◆ Aim of the task ◆
In the listing below, find every line containing "field" and copy it out.

◆ Supplied information ◆
☆ ☆ ☆

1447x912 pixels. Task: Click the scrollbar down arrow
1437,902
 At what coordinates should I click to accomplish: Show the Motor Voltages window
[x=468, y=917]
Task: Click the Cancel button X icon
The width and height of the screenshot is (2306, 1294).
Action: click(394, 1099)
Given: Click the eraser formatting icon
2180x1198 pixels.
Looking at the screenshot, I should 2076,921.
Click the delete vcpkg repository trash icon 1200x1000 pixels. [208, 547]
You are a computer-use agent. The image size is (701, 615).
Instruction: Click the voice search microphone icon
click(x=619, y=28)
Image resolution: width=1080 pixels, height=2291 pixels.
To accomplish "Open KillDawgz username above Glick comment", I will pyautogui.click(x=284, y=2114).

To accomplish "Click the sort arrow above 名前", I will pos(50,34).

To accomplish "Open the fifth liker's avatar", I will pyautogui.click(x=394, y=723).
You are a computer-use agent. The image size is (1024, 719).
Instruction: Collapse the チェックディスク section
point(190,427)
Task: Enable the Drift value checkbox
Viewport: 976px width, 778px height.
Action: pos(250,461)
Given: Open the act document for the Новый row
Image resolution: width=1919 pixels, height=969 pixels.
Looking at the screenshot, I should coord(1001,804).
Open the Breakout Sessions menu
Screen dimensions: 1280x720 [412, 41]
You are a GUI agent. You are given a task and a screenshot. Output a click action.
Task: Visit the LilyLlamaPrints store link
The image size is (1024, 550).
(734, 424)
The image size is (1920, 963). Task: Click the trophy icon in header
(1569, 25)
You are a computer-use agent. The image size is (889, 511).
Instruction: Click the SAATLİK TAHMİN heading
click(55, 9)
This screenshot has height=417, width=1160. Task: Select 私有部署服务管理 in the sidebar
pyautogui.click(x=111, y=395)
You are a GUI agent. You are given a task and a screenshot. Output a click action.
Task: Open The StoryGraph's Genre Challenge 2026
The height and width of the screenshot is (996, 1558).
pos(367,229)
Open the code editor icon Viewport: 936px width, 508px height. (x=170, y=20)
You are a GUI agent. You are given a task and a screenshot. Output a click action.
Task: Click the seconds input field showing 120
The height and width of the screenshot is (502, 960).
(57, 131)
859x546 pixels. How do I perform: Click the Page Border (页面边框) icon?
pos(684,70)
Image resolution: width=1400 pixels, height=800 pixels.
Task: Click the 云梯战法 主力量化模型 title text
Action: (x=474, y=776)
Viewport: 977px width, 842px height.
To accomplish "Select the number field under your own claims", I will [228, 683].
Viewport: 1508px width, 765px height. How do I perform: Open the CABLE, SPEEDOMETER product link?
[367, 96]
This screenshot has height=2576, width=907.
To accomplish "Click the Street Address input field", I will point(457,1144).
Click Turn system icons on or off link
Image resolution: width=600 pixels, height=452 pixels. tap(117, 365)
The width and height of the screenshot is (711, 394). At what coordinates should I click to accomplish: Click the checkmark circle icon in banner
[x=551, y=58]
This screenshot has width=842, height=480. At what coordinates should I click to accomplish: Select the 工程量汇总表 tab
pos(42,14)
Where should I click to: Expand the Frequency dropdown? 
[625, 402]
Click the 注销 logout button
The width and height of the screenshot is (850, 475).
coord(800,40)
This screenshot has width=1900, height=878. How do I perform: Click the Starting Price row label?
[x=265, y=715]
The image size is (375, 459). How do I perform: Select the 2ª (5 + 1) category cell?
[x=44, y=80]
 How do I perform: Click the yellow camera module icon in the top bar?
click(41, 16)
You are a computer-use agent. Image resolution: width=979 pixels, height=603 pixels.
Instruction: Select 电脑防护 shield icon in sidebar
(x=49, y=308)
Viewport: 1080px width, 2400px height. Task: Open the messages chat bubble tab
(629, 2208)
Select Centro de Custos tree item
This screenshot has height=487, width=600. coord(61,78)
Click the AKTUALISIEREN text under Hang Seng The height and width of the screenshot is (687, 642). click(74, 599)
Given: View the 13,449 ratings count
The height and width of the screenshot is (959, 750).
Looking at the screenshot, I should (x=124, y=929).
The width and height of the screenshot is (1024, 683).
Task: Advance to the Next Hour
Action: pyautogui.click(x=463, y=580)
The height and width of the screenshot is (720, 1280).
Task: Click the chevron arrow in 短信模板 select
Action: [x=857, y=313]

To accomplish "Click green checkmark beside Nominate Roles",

☆ ☆ ☆

◆ Answer to the problem ◆
Task: Click the seconds input field showing 120
To accomplish "Select the number field under your own claims", I will [228, 683].
To accomplish "Click the Street Address input field", I will point(457,1144).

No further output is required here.